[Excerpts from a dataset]
# # # # #

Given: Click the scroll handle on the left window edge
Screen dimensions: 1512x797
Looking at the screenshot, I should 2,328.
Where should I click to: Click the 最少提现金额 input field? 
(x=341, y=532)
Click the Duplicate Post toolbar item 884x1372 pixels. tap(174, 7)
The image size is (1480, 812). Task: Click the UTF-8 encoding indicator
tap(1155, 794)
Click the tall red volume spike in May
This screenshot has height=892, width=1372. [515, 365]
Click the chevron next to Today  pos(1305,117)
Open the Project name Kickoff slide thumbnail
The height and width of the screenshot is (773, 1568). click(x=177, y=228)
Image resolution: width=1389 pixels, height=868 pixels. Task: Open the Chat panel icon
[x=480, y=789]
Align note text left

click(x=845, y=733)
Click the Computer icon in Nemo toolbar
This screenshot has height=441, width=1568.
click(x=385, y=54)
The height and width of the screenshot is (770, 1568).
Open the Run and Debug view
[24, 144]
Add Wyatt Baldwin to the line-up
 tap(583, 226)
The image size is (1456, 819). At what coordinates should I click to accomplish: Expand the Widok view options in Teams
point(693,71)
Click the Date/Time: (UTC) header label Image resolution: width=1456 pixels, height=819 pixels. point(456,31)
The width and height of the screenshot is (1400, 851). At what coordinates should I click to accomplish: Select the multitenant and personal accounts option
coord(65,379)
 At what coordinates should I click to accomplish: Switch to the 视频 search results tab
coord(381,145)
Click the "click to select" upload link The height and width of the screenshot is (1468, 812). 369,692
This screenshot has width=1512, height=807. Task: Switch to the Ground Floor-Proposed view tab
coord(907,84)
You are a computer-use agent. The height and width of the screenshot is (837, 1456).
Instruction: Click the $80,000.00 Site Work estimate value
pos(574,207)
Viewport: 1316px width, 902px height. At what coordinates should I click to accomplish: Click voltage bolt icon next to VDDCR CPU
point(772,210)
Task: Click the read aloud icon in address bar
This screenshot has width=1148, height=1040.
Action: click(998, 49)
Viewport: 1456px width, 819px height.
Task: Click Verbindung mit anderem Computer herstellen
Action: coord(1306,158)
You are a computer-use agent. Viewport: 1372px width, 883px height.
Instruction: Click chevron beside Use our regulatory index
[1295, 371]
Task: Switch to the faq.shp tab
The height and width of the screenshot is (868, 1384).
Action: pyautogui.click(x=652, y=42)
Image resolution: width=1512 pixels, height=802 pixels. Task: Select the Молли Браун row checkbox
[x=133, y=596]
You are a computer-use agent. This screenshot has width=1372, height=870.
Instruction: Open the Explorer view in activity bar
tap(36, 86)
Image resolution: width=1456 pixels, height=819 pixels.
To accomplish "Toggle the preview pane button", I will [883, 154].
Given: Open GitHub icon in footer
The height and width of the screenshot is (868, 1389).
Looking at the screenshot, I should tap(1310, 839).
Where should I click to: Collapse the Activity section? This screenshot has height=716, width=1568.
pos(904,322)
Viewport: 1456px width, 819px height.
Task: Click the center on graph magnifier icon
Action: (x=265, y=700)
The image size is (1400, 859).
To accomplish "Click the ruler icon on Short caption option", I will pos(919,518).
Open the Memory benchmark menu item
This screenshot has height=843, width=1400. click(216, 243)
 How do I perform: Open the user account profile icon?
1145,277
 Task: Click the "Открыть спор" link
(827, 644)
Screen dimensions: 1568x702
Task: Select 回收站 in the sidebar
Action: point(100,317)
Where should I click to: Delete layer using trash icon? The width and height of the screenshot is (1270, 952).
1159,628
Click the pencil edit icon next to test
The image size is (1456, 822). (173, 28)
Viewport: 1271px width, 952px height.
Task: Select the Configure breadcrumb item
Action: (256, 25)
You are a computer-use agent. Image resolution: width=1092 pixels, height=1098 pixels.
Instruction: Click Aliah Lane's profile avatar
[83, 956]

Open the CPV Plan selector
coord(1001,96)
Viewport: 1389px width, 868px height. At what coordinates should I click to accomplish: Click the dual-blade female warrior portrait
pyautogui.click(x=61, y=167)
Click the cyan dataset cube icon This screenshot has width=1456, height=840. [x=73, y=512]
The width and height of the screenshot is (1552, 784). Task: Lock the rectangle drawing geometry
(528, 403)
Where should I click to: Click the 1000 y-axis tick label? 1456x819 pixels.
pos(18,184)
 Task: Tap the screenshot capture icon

# # # # #

**Exercise goal**
Copy out each record exactly as given, omitting none.

**Output below**
Given: Click the scroll handle on the left window edge
Screen dimensions: 1512x797
Looking at the screenshot, I should 2,328.
Where should I click to: Click the 最少提现金额 input field? 
(x=341, y=532)
Click the Duplicate Post toolbar item 884x1372 pixels. tap(174, 7)
The image size is (1480, 812). Task: Click the UTF-8 encoding indicator
tap(1155, 794)
Click the tall red volume spike in May
This screenshot has height=892, width=1372. [515, 365]
Click the chevron next to Today  pos(1305,117)
Open the Project name Kickoff slide thumbnail
The height and width of the screenshot is (773, 1568). click(x=177, y=228)
Image resolution: width=1389 pixels, height=868 pixels. Task: Open the Chat panel icon
[x=480, y=789]
Align note text left

click(x=845, y=733)
Click the Computer icon in Nemo toolbar
This screenshot has height=441, width=1568.
click(x=385, y=54)
The height and width of the screenshot is (770, 1568).
Open the Run and Debug view
[24, 144]
Add Wyatt Baldwin to the line-up
 tap(583, 226)
The image size is (1456, 819). At what coordinates should I click to accomplish: Expand the Widok view options in Teams
point(693,71)
Click the Date/Time: (UTC) header label Image resolution: width=1456 pixels, height=819 pixels. point(456,31)
The width and height of the screenshot is (1400, 851). At what coordinates should I click to accomplish: Select the multitenant and personal accounts option
coord(65,379)
 At what coordinates should I click to accomplish: Switch to the 视频 search results tab
coord(381,145)
Click the "click to select" upload link The height and width of the screenshot is (1468, 812). 369,692
This screenshot has width=1512, height=807. Task: Switch to the Ground Floor-Proposed view tab
coord(907,84)
You are a computer-use agent. The height and width of the screenshot is (837, 1456).
Instruction: Click the $80,000.00 Site Work estimate value
pos(574,207)
Viewport: 1316px width, 902px height. At what coordinates should I click to accomplish: Click voltage bolt icon next to VDDCR CPU
point(772,210)
Task: Click the read aloud icon in address bar
This screenshot has width=1148, height=1040.
Action: click(998, 49)
Viewport: 1456px width, 819px height.
Task: Click Verbindung mit anderem Computer herstellen
Action: coord(1306,158)
You are a computer-use agent. Viewport: 1372px width, 883px height.
Instruction: Click chevron beside Use our regulatory index
[1295, 371]
Task: Switch to the faq.shp tab
The height and width of the screenshot is (868, 1384).
Action: pyautogui.click(x=652, y=42)
Image resolution: width=1512 pixels, height=802 pixels. Task: Select the Молли Браун row checkbox
[x=133, y=596]
You are a computer-use agent. This screenshot has width=1372, height=870.
Instruction: Open the Explorer view in activity bar
tap(36, 86)
Image resolution: width=1456 pixels, height=819 pixels.
To accomplish "Toggle the preview pane button", I will [883, 154].
Given: Open GitHub icon in footer
The height and width of the screenshot is (868, 1389).
Looking at the screenshot, I should tap(1310, 839).
Where should I click to: Collapse the Activity section? This screenshot has height=716, width=1568.
pos(904,322)
Viewport: 1456px width, 819px height.
Task: Click the center on graph magnifier icon
Action: (x=265, y=700)
The image size is (1400, 859).
To accomplish "Click the ruler icon on Short caption option", I will pos(919,518).
Open the Memory benchmark menu item
This screenshot has height=843, width=1400. click(216, 243)
 How do I perform: Open the user account profile icon?
1145,277
 Task: Click the "Открыть спор" link
(827, 644)
Screen dimensions: 1568x702
Task: Select 回收站 in the sidebar
Action: point(100,317)
Where should I click to: Delete layer using trash icon? The width and height of the screenshot is (1270, 952).
1159,628
Click the pencil edit icon next to test
The image size is (1456, 822). (173, 28)
Viewport: 1271px width, 952px height.
Task: Select the Configure breadcrumb item
Action: (256, 25)
You are a computer-use agent. Image resolution: width=1092 pixels, height=1098 pixels.
Instruction: Click Aliah Lane's profile avatar
[83, 956]

Open the CPV Plan selector
coord(1001,96)
Viewport: 1389px width, 868px height. At what coordinates should I click to accomplish: Click the dual-blade female warrior portrait
pyautogui.click(x=61, y=167)
Click the cyan dataset cube icon This screenshot has width=1456, height=840. [x=73, y=512]
The width and height of the screenshot is (1552, 784). Task: Lock the rectangle drawing geometry
(528, 403)
Where should I click to: Click the 1000 y-axis tick label? 1456x819 pixels.
pos(18,184)
 Task: Tap the screenshot capture icon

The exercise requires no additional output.